#### TASK BRIEF:
Repeat each line of the listing exactly as written.

Start of DATA FOR PROCESSING

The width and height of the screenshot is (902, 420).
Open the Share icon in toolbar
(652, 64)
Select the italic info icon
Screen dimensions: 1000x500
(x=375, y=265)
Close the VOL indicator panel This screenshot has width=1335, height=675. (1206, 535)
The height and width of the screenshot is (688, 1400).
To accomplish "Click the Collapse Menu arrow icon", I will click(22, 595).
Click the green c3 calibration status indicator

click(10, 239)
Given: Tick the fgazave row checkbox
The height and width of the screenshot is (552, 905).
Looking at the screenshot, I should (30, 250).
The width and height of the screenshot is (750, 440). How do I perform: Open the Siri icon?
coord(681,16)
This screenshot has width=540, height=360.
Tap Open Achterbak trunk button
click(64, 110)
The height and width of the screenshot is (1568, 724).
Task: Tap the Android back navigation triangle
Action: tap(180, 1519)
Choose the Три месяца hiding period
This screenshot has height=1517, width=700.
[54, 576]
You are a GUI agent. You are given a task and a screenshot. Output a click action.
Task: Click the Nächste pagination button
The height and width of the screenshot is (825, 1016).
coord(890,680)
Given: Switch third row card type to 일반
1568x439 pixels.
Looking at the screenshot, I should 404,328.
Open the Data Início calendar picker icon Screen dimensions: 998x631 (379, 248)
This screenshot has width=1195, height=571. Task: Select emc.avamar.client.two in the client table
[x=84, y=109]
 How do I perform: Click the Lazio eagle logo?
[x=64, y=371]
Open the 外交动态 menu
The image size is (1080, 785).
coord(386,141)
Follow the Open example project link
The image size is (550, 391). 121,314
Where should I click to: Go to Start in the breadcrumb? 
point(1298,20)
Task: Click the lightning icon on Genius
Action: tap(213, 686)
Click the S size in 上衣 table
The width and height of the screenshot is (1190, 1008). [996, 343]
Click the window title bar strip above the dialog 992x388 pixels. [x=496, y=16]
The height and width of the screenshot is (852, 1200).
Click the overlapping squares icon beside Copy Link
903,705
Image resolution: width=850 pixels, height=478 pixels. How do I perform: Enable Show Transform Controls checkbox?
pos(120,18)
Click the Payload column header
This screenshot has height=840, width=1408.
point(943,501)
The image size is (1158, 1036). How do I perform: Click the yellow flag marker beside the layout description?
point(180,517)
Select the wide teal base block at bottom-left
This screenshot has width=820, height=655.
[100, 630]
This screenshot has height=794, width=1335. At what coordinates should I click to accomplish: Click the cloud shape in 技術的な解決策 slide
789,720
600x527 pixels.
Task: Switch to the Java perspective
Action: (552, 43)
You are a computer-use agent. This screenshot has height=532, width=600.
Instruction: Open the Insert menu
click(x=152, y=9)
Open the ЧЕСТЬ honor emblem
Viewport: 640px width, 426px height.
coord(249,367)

End of DATA FOR PROCESSING

#### YOUR RESPONSE:
The width and height of the screenshot is (902, 420).
Open the Share icon in toolbar
(652, 64)
Select the italic info icon
Screen dimensions: 1000x500
(x=375, y=265)
Close the VOL indicator panel This screenshot has width=1335, height=675. (1206, 535)
The height and width of the screenshot is (688, 1400).
To accomplish "Click the Collapse Menu arrow icon", I will click(22, 595).
Click the green c3 calibration status indicator

click(10, 239)
Given: Tick the fgazave row checkbox
The height and width of the screenshot is (552, 905).
Looking at the screenshot, I should (30, 250).
The width and height of the screenshot is (750, 440). How do I perform: Open the Siri icon?
coord(681,16)
This screenshot has width=540, height=360.
Tap Open Achterbak trunk button
click(64, 110)
The height and width of the screenshot is (1568, 724).
Task: Tap the Android back navigation triangle
Action: tap(180, 1519)
Choose the Три месяца hiding period
This screenshot has height=1517, width=700.
[54, 576]
You are a GUI agent. You are given a task and a screenshot. Output a click action.
Task: Click the Nächste pagination button
The height and width of the screenshot is (825, 1016).
coord(890,680)
Given: Switch third row card type to 일반
1568x439 pixels.
Looking at the screenshot, I should 404,328.
Open the Data Início calendar picker icon Screen dimensions: 998x631 (379, 248)
This screenshot has width=1195, height=571. Task: Select emc.avamar.client.two in the client table
[x=84, y=109]
 How do I perform: Click the Lazio eagle logo?
[x=64, y=371]
Open the 外交动态 menu
The image size is (1080, 785).
coord(386,141)
Follow the Open example project link
The image size is (550, 391). 121,314
Where should I click to: Go to Start in the breadcrumb? 
point(1298,20)
Task: Click the lightning icon on Genius
Action: tap(213, 686)
Click the S size in 上衣 table
The width and height of the screenshot is (1190, 1008). [996, 343]
Click the window title bar strip above the dialog 992x388 pixels. [x=496, y=16]
The height and width of the screenshot is (852, 1200).
Click the overlapping squares icon beside Copy Link
903,705
Image resolution: width=850 pixels, height=478 pixels. How do I perform: Enable Show Transform Controls checkbox?
pos(120,18)
Click the Payload column header
This screenshot has height=840, width=1408.
point(943,501)
The image size is (1158, 1036). How do I perform: Click the yellow flag marker beside the layout description?
point(180,517)
Select the wide teal base block at bottom-left
This screenshot has width=820, height=655.
[100, 630]
This screenshot has height=794, width=1335. At what coordinates should I click to accomplish: Click the cloud shape in 技術的な解決策 slide
789,720
600x527 pixels.
Task: Switch to the Java perspective
Action: (552, 43)
You are a computer-use agent. This screenshot has height=532, width=600.
Instruction: Open the Insert menu
click(x=152, y=9)
Open the ЧЕСТЬ honor emblem
Viewport: 640px width, 426px height.
coord(249,367)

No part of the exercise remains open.